Mal eine Frage von welchem Typ ist denn Dein Feld?
ist es ein String dann müstest Du es vermutlich umwandeln in BigDecimal.
ist es schon ein BigDecimal... dann würde ich es mal mit *BigDecimal.compareTo(BigDecimal nummer)* versuchen.

Grüße und gutes Gelingen

Takidoso

Nachtrag: vielleicht hilft Dir ja auch schon die equals-Mehtode weiter


----------



## MScalli (18. März 2009)

Das Feld das ich vergleichen will ist ein BigDecimal.
Und ich will einfach abfragen ob der wert 0 ist.
Aber irgendwie geht das nicht.
0 nimmt er gar nicht und bei 0.00 komme ich nicht auf das gewünschte ergebnis.
heist ob jetzt 1.23 oder 0.00 drin steht er liefert immer das selbe zurück.

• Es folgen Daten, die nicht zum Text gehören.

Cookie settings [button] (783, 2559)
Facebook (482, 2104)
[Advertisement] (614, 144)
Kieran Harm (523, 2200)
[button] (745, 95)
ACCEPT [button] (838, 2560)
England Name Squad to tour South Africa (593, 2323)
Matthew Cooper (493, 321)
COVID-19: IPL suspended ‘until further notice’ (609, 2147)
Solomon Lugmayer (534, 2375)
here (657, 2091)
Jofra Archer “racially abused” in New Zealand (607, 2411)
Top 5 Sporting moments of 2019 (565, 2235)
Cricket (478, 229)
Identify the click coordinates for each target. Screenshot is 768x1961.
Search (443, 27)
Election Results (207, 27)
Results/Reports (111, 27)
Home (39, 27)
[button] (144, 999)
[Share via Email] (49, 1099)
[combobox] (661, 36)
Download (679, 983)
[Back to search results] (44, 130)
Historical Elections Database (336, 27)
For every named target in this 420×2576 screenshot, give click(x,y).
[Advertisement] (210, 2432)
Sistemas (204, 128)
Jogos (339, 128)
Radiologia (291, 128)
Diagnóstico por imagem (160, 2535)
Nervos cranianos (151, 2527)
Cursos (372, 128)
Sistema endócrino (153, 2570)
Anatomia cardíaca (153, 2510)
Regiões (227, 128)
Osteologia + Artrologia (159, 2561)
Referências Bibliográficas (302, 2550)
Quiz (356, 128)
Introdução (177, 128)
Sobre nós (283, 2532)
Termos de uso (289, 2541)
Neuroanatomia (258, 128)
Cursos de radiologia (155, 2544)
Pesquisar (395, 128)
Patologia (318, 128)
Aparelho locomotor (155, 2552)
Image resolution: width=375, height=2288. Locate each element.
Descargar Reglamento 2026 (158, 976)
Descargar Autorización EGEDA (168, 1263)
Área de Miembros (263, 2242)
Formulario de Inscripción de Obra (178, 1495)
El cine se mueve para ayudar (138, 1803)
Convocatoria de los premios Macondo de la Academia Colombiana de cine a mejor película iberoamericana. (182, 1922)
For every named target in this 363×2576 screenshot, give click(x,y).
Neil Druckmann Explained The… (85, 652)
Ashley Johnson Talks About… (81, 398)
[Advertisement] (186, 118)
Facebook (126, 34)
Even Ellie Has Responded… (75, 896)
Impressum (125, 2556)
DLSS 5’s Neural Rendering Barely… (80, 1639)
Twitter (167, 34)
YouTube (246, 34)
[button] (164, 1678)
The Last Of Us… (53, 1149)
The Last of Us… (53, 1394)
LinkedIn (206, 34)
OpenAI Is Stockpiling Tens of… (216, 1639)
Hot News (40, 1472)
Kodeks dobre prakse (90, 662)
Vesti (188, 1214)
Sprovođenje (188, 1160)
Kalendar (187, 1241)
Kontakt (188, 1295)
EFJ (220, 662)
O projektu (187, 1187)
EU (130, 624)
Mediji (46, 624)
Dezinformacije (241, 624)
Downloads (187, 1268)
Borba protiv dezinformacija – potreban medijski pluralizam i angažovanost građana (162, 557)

ich müsste eigentlich nur TRUE zurück liefern wenn die Zahl 0.00 ist.
nur das erweist sich schwerer als man denkt


----------



## jeipack (18. März 2009)

Hi
Wieso 0.00 und nicht 0.0? Haben die BigDecimals in dem Feld $F{kart_menge10} die Auflösung von zwei Dezimalstellen?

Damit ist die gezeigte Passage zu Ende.